Williamson also worked on her relationship with “Avatar,” reconciling a desire to interact with the property with its potential to trigger her depression. The solution she found worked best for him was to simply get fully involved, a belief she shared with others.

“I talked to my psychiatrist about it and she gave me some advice I didn’t expect: let yourself go. Stop trying to stop,” Williamson says, recalling the weeks after dropping out of college for a semester. “I watched ‘Avatar’ over and over, delved into the speaking community, and started learning Na’vi… week, he stopped. I haven’t had an accident since.”

Now, the “Avatar” community is entering uncharted waters: the release of yet another entry in the series – and an epic, even more technically dazzling length. Setting aside a Disney World attraction, a few derided video games, and a handful of recent graphic novels, “Avatar” fans have largely been driven by a self-sustained enthusiasm, fixating on a single film for over a decade. “The Way of Water” will make a splash in the community like never before. While helping manage Kelutral, Paavo observed a number of members reflecting on the potential mental health impact of a return to Pandora.

“There were definitely a couple of people — fewer than you can count on one hand — who said, ‘Dude, I’m worried this is going to hit me differently,'” Paavo shares. “Most of us are blinded by excitement; we’re not even thinking about the possible consequences of what the world will be like after this movie.

For Williamson, there aren’t many narrative expectations for “The Way of Water”; the promise of finally expanding Pandora’s reach is more than enough to whet her appetite. But while he’s bracing himself for an intense emotional viewing experience, Williamson seems confident in his ability to hang on.

“There’s always a little bit of concern that it might trigger me again… I could see that it’s a little less exciting in the sense that it’s a return to Pandora. But, because we’re exploring new areas that we’ve never seen before, there’s still the shock of the new,” Williamson says. “I don’t think I’ll know until I see it.”

As for Perrin, he’s particularly excited about the linguistic implications of the new film, which could usher in a new Na’vi dialect through the story introduction of the Metkayina clan, a group that lives along the coral reefs of Pandora.
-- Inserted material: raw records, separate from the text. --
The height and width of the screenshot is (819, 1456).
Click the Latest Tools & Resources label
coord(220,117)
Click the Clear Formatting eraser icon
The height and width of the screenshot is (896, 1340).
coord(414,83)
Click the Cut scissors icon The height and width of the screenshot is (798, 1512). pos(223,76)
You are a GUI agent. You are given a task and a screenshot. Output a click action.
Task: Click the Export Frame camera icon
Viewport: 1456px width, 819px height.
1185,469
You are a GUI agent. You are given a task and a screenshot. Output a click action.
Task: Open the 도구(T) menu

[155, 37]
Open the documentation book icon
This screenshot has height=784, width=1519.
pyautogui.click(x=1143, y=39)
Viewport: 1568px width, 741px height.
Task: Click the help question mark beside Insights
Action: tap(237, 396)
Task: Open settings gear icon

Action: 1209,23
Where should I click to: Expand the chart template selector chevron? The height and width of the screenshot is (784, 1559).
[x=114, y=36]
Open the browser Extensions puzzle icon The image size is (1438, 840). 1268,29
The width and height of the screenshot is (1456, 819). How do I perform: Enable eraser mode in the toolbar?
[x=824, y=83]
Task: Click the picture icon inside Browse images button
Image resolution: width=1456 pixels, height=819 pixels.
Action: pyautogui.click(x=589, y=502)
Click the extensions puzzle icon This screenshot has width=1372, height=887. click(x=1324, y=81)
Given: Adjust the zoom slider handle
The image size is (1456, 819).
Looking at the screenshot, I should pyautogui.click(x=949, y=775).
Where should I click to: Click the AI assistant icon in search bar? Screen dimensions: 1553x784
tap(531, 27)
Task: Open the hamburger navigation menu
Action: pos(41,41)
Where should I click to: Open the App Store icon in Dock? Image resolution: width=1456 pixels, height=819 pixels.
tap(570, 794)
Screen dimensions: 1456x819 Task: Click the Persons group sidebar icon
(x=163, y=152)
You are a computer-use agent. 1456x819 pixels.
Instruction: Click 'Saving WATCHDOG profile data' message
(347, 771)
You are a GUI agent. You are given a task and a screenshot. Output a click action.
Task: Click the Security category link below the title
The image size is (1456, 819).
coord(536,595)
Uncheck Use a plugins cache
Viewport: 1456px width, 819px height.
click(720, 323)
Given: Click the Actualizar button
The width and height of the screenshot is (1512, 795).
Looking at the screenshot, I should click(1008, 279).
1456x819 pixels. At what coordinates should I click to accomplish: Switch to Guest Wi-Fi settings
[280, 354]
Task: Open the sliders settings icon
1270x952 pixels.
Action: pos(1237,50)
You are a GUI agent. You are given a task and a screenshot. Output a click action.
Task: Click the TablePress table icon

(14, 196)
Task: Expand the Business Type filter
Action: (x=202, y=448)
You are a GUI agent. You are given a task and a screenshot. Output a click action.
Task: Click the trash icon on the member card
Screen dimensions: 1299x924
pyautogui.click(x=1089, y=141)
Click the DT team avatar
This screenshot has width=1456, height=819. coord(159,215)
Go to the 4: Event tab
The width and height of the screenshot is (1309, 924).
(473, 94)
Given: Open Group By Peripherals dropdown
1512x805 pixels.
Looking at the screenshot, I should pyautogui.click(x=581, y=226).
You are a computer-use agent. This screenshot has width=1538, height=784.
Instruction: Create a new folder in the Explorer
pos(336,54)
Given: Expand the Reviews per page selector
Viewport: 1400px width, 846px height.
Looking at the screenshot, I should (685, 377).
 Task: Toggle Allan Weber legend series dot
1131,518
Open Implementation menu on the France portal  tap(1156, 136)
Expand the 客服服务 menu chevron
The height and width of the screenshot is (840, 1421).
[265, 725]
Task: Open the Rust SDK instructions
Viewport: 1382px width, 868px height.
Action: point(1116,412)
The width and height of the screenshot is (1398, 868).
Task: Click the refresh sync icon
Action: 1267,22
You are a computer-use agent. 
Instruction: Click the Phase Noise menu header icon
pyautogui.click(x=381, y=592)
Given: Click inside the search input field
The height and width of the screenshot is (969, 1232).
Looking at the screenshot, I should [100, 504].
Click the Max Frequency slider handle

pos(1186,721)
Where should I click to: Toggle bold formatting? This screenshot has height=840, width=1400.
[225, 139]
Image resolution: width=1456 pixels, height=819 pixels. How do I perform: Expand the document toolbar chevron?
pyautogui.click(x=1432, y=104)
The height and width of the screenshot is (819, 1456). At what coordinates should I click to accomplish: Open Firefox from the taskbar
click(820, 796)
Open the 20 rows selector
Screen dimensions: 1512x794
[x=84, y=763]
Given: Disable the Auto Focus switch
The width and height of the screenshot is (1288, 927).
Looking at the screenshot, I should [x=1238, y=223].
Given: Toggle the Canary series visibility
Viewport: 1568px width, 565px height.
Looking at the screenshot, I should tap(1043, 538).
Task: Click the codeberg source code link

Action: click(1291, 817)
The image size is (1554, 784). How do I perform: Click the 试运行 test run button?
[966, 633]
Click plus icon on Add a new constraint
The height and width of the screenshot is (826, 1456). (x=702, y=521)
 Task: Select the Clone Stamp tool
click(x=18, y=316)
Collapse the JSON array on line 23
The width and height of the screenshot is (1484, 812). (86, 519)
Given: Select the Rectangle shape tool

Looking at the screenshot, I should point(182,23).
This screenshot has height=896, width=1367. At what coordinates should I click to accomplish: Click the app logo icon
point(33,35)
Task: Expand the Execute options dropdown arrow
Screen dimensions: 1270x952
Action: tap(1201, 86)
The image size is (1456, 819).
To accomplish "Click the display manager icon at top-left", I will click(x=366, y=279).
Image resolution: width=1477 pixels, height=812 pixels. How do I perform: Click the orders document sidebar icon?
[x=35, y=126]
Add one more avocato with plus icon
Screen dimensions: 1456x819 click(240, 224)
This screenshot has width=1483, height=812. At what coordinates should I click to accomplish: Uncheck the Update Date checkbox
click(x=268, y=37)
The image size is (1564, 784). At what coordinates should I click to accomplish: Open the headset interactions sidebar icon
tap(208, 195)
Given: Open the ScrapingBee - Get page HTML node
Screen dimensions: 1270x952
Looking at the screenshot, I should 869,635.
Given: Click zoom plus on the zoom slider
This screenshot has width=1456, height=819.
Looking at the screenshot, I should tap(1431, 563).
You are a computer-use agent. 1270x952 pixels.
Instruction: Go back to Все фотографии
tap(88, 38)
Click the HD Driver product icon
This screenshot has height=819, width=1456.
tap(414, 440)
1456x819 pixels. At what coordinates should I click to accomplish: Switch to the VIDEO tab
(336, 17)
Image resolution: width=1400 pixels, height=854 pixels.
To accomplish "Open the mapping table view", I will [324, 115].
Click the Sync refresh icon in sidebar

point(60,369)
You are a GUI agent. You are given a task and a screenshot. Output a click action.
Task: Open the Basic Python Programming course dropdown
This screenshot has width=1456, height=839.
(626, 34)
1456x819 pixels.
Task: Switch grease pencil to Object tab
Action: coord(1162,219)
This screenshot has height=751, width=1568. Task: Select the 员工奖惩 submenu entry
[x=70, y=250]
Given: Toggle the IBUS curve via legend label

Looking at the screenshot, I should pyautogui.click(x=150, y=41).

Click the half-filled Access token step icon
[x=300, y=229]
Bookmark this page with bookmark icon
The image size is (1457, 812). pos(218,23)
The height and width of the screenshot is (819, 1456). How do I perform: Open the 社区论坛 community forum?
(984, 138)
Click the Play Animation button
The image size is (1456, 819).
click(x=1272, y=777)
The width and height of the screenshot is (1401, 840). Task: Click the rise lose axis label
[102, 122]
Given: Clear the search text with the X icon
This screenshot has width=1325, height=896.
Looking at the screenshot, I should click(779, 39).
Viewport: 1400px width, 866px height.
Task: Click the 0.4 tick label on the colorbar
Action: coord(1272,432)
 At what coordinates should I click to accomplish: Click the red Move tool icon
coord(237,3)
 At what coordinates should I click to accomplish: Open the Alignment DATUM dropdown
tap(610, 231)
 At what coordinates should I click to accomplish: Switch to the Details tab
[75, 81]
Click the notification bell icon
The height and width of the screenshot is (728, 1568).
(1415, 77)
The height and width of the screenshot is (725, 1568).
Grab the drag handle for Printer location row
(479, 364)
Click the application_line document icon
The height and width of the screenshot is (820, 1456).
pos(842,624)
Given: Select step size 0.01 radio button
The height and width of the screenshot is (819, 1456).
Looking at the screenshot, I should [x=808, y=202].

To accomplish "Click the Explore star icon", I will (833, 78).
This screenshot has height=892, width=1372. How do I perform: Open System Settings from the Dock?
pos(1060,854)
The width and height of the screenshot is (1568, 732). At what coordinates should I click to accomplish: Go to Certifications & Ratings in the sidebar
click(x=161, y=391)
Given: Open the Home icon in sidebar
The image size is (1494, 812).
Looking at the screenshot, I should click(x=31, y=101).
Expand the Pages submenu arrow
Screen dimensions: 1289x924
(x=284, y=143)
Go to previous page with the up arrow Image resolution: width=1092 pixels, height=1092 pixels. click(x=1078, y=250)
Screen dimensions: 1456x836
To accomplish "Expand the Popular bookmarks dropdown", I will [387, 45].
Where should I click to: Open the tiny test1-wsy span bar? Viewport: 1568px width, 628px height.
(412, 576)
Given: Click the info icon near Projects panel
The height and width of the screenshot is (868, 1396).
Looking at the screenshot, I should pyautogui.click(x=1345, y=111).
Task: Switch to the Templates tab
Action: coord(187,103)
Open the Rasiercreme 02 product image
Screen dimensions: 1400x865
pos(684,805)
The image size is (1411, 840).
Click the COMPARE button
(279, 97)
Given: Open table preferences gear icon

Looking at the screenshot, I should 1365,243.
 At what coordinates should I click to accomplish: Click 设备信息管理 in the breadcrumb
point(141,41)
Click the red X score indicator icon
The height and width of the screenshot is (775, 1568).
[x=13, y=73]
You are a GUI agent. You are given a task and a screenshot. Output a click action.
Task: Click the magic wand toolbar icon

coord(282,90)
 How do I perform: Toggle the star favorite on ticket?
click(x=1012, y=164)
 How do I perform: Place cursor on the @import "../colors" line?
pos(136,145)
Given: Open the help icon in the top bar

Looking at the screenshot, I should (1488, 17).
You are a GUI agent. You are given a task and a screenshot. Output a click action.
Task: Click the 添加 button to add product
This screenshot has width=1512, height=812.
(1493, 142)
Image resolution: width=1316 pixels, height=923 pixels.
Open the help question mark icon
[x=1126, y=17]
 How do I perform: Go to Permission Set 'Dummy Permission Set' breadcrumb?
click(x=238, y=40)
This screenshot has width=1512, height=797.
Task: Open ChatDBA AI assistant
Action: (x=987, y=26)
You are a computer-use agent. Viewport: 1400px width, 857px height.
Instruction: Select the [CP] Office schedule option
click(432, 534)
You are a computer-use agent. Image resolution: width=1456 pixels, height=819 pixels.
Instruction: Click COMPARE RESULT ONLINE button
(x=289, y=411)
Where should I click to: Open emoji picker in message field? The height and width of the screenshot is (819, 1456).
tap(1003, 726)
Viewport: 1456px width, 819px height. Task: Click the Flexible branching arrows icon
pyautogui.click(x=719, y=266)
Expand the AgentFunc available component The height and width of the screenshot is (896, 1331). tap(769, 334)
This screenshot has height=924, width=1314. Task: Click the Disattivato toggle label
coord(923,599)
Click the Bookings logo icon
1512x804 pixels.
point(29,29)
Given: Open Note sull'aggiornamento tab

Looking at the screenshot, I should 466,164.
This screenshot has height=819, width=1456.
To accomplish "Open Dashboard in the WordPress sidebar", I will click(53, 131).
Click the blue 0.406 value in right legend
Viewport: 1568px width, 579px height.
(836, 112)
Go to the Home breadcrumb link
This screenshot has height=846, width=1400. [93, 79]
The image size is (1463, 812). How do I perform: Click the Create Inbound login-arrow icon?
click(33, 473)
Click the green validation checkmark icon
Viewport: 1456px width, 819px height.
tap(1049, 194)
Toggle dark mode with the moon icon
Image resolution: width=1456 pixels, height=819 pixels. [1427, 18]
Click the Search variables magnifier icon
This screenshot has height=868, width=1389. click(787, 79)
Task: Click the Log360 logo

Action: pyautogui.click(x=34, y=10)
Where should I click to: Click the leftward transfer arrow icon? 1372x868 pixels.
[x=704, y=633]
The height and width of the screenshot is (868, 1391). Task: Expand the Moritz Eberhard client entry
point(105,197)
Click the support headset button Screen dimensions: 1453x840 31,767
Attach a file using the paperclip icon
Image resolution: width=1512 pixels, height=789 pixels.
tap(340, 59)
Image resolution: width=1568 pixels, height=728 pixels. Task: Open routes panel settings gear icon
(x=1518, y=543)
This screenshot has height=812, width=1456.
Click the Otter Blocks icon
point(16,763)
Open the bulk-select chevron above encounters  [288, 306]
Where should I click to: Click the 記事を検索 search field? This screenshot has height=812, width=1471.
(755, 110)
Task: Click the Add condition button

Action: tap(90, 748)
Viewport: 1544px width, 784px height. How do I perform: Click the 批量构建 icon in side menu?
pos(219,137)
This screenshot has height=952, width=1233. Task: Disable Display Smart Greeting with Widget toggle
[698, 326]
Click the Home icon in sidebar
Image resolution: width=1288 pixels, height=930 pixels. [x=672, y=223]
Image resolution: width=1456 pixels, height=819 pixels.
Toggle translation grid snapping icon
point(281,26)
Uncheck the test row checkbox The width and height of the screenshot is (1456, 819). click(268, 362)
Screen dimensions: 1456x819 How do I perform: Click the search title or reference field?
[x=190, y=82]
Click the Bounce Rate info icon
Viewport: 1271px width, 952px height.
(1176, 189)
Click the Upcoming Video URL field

“I didn’t want a problem-free life. It was just that the problems in the world of ‘Avatar’ seemed more surmountable than my own problems,” Perrin shared, reflecting on his post-“Avatar” depression and his time before moving to Texas. “It will be a very introspective moment for me. I don’t think it will be as negative as many people’s first post-‘Avatar’ depression. It will be more solemn, sentimental and retrospective.”

The particularity of Perrin’s circumstances does not escape him; most life trajectories are not shaped by a single sci-fi blockbuster. But after finding a support system through Kelutral, “The Way of Water” isn’t just a long-awaited return to an alien world he loves. It’s a moment of hard-fought triumph.

“This is a blue space cat movie,” Perrin chuckles. “There’s a good portion of people who say, ‘Avatar 2? Did we really need this movie?’ Yes. Yes, we did.”